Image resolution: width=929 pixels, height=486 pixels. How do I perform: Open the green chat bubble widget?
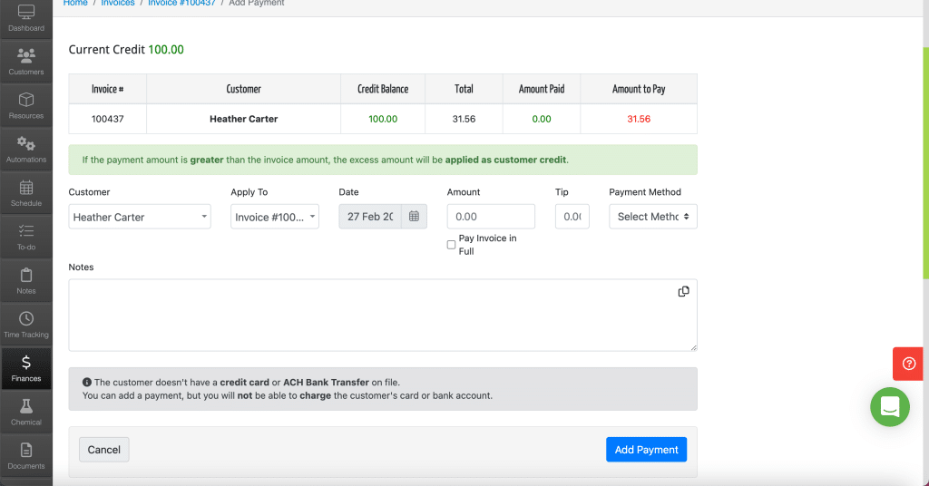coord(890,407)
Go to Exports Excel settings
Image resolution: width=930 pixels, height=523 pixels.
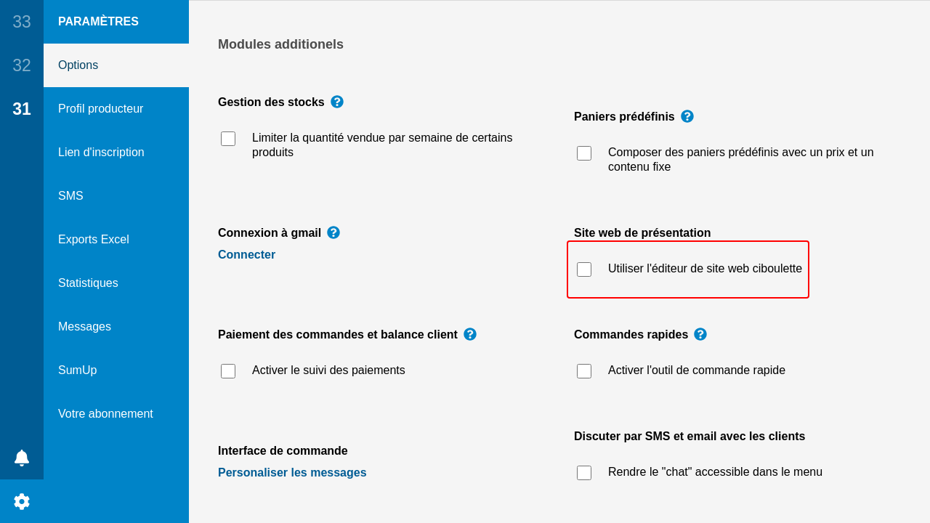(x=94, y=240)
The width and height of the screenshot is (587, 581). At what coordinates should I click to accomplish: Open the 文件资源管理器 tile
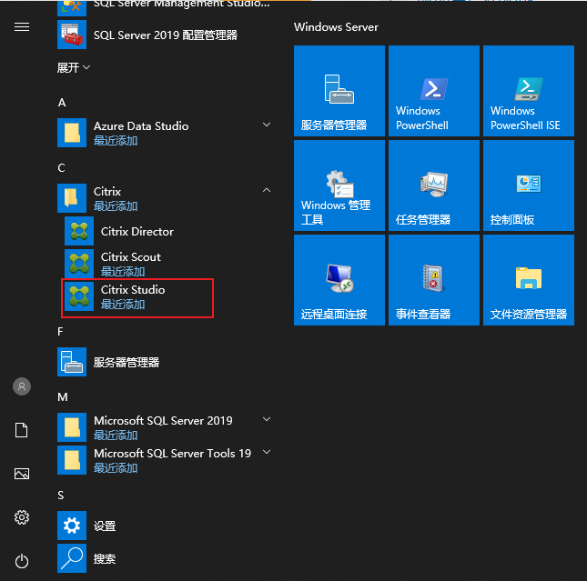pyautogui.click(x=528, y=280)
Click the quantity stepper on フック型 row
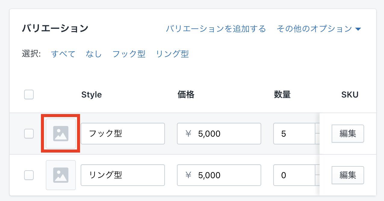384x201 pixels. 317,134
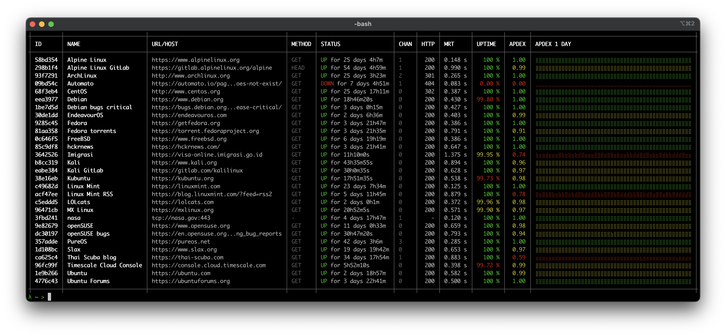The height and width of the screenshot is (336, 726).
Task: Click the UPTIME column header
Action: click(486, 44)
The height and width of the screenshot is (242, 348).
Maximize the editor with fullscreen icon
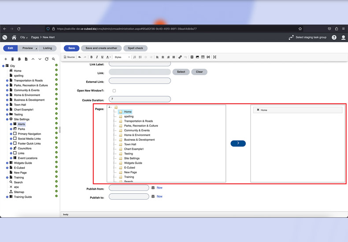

-.-.-

#### DIRECTIONS:
Please reproduce the items word for word, starting at the beginning of the items and ending at the line that contains "(x=94, y=240)", with both ends included. Leave the pictures out.

#### REPLY:
Image resolution: width=929 pixels, height=486 pixels. How do I perform: Open the green chat bubble widget?
coord(890,407)
Go to Exports Excel settings
Image resolution: width=930 pixels, height=523 pixels.
(x=94, y=240)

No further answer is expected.